Skąd wzięła się taka niska kwota?
"W związku z tym, mimo że gram w polskich produkcjach od 20 lat, moja emerytura jest taka niska. Ale nie ubolewam nad tym. Cieszę się, że mam pracę i mogę zarabiać" - przyznaje.
Mimo wszystko Marek Włodarczyk z optymizmem patrzy w przyszłość. Zapewnia, że ma jeszcze mnóstwo energii, nie zamierza osiadać na laurach i wciąż chce się realizować zawodowo.

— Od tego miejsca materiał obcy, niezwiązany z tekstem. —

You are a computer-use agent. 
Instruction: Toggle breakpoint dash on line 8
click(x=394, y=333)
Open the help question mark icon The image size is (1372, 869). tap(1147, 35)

"Gdy po wszystkich podróżach wracam do mojego domu na Wilanowie, jest mi dobrze. To mój azyl. Mam nadzieję, że w moim życiu nie wydarzą się już żadne rewolucje. Mimo że mój PESEL przypomina mi o tym, że najmłodszy już nie jestem, to czuję, że mam jeszcze trochę benzyny we krwi. Zobaczymy, na jak długo starczy mi paliwa" - podsumowuje 68-latek.
Artysta już nieraz powtarzał, że wiek to tylko liczba, a on sam ma "duszę czterdziestolatka".
Zobacz też:
Kuba Wojewódzki, Janusz Palikot i ich wspólnik odpowiedzą za nielegalne reklamowanie alkoholu
Kinga Rusin ostro do Tomasza Lisa. Jej słowa zakończą ten medialny konflikt?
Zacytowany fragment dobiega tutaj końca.